AIM OF THE EXERCISE: In the material below, take everything from the line containing "has width=740, height=740." down to the line containing "action-button: Join Community" and format those lines as a JSON list of strings, one per line, skipping blank lines. Leave the pictures out of the answer.

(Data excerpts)

>>>>

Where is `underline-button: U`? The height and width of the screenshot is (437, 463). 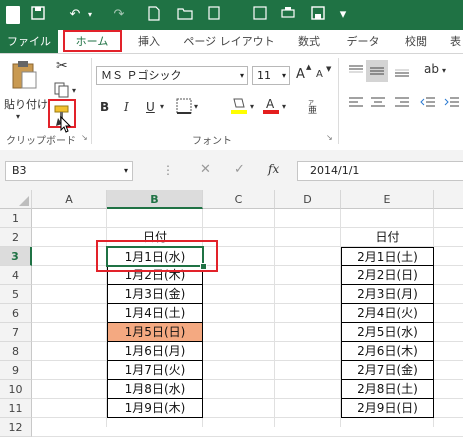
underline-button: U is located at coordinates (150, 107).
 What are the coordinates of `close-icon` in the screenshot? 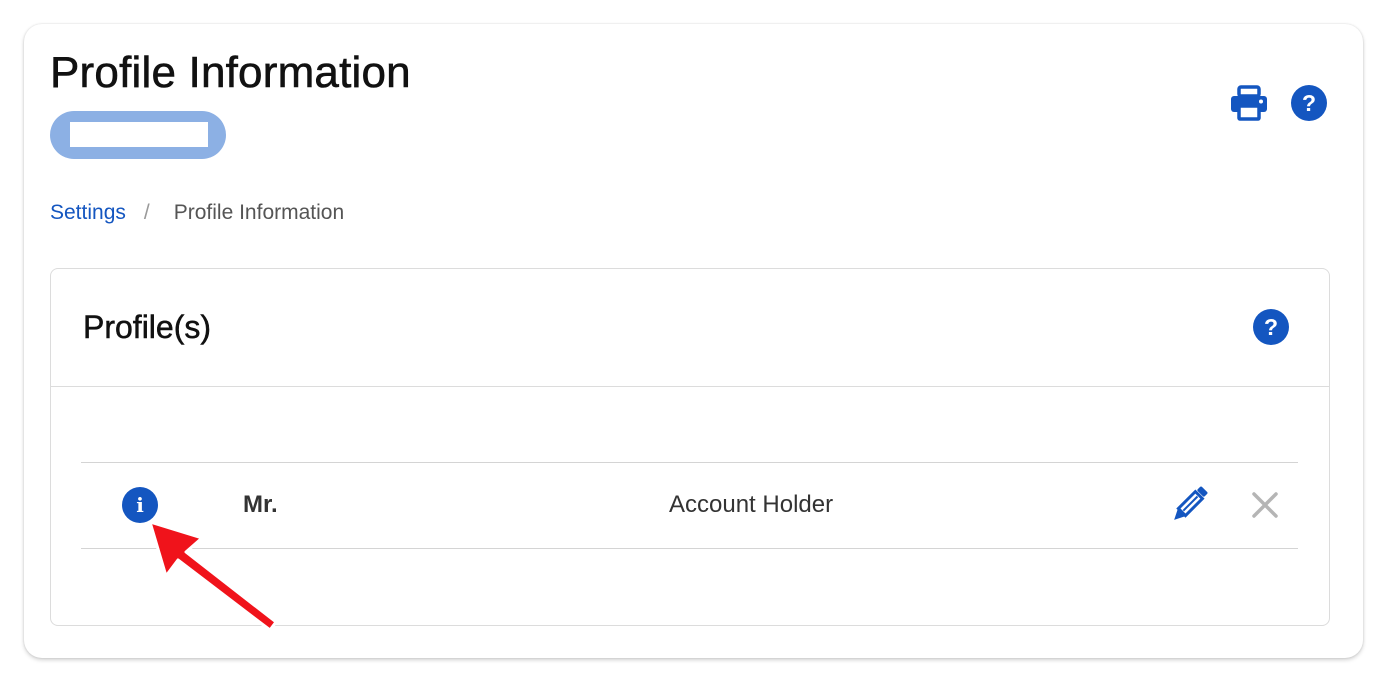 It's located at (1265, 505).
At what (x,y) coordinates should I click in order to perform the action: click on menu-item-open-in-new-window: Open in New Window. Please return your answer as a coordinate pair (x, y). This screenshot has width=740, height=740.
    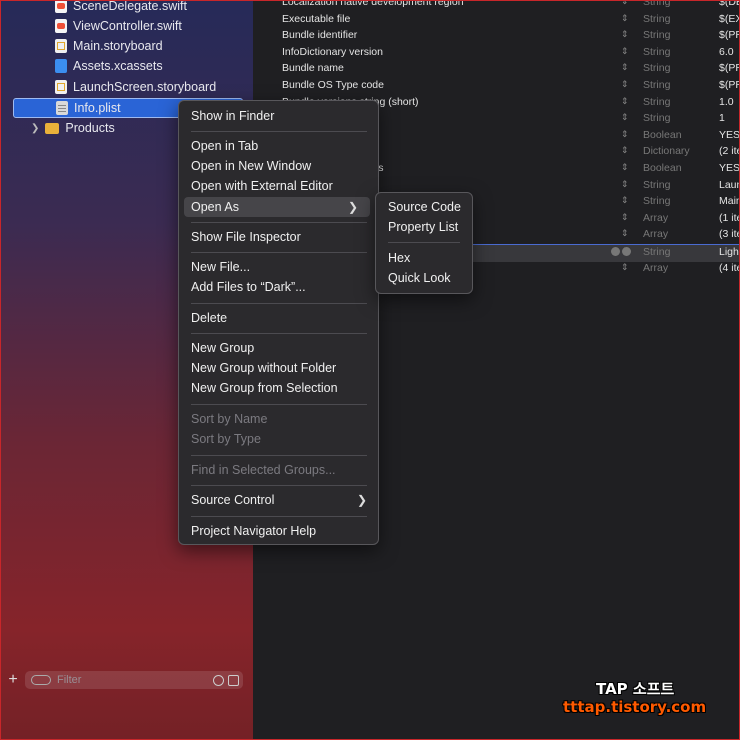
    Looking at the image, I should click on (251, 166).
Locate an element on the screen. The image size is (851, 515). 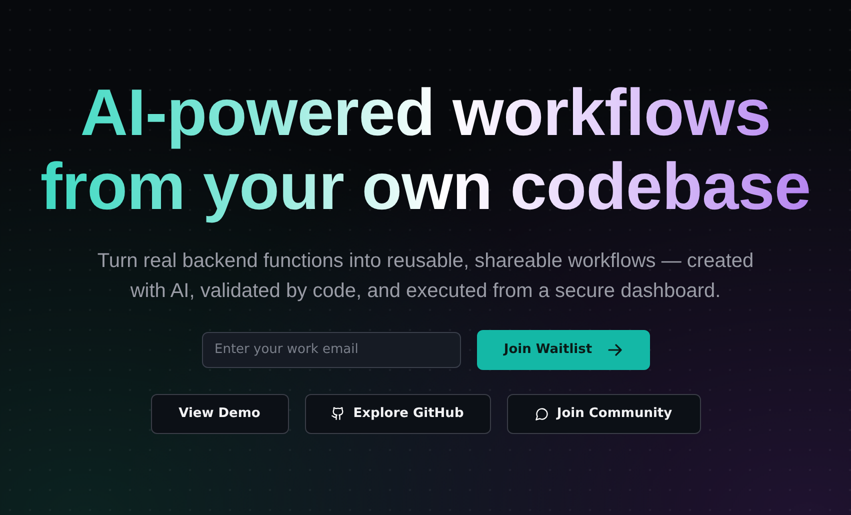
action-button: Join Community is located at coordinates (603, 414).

<<<<
>>>>

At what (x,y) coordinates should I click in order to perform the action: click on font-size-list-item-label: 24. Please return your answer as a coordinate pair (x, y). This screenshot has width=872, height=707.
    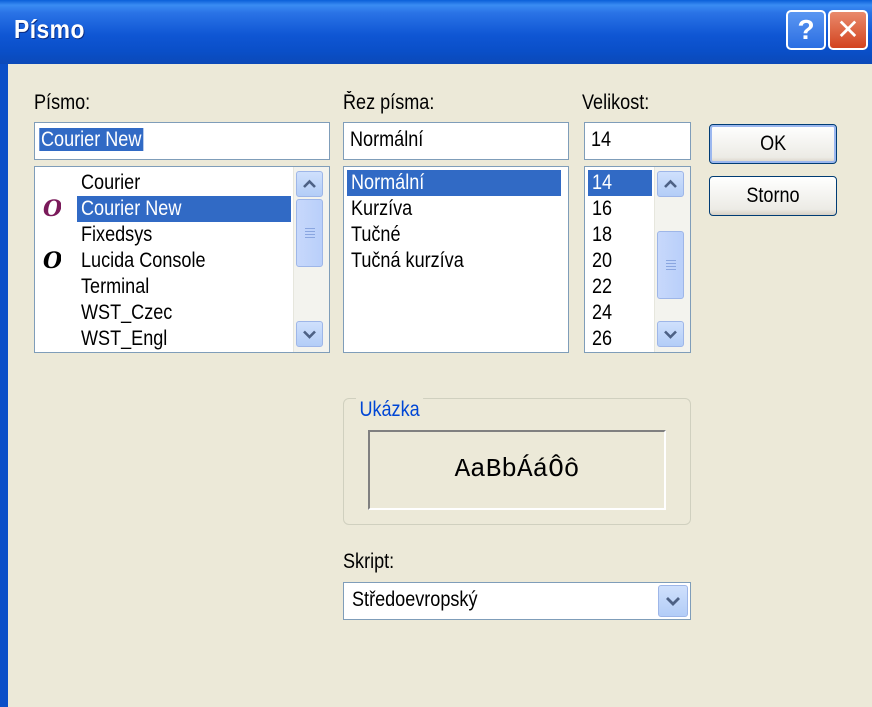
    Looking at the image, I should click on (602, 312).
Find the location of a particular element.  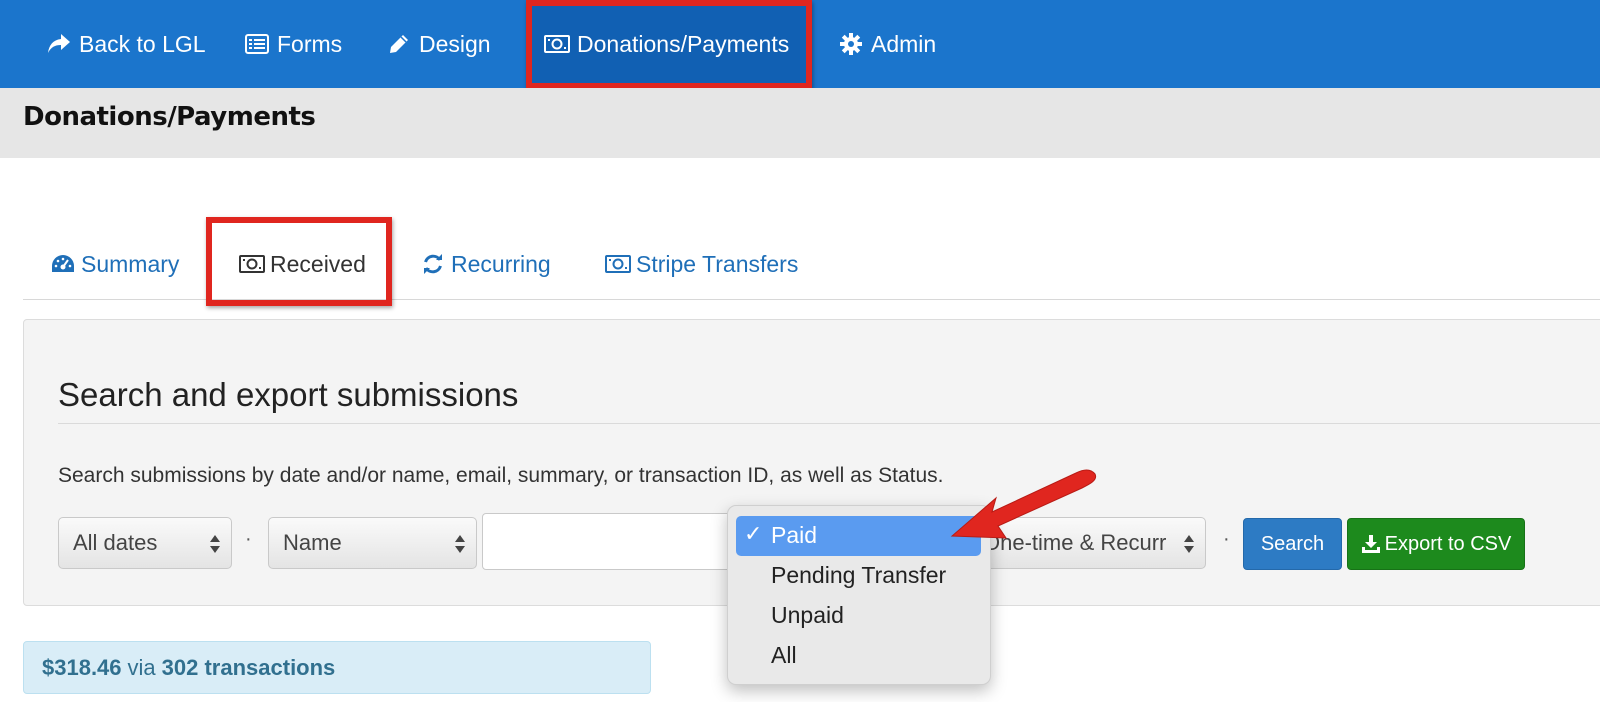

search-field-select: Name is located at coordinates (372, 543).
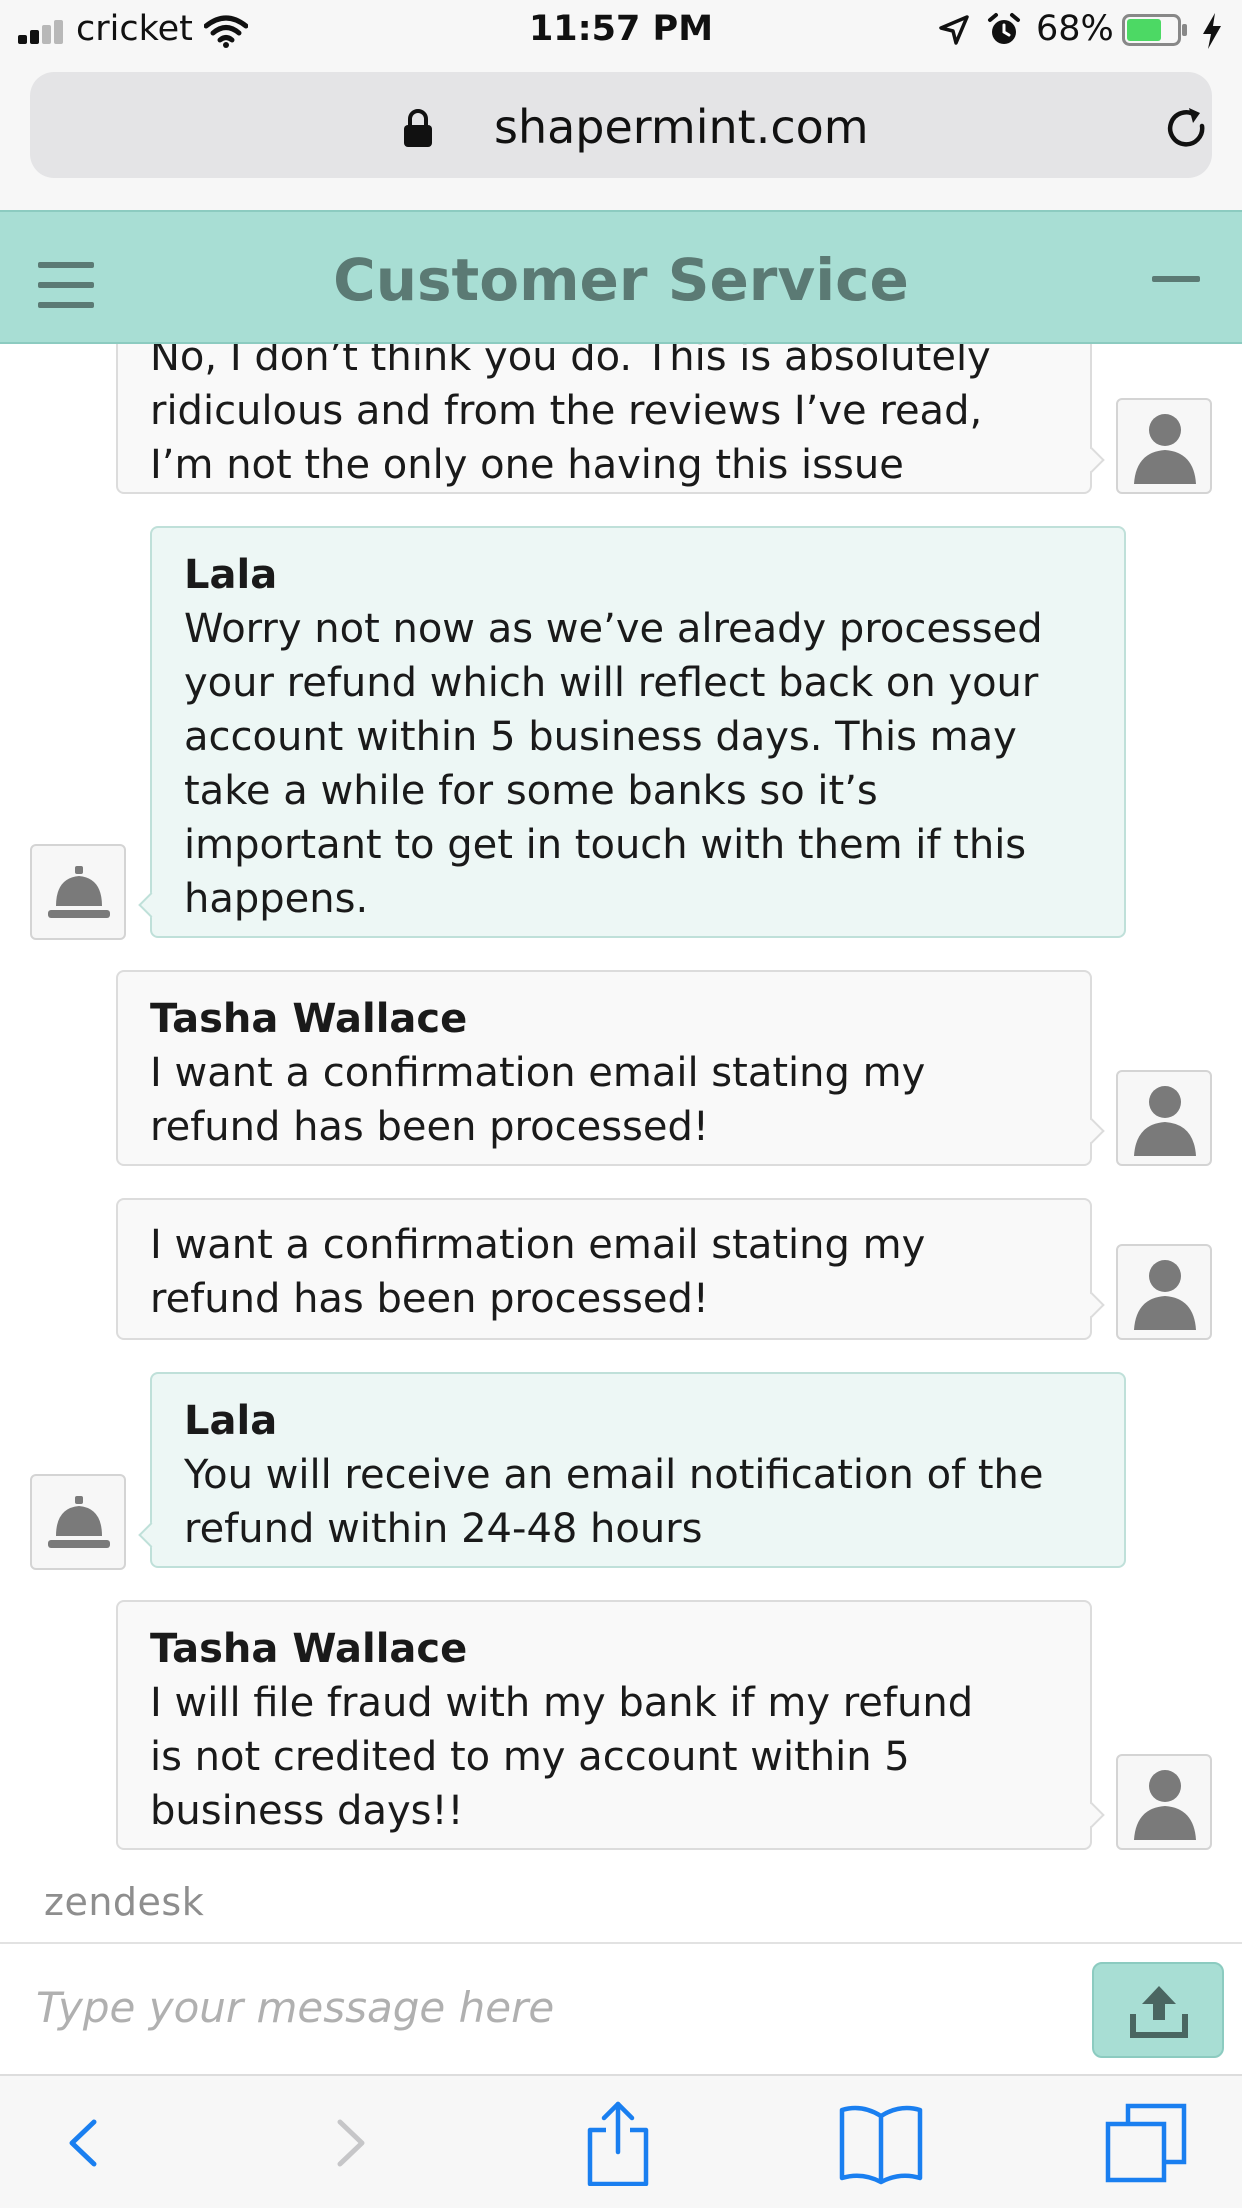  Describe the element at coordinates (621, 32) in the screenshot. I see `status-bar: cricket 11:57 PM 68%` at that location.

<<<<

TASK ANSWER:
[
  "At what (x,y) coordinates should I click in order to perform the action: click on menu-item-open-in-new-window: Open in New Window. Please return your answer as a coordinate pair (x, y). This screenshot has width=740, height=740.",
  "    Looking at the image, I should click on (251, 166).",
  "Locate an element on the screen. The image size is (851, 515). ",
  "action-button: Join Community is located at coordinates (603, 414)."
]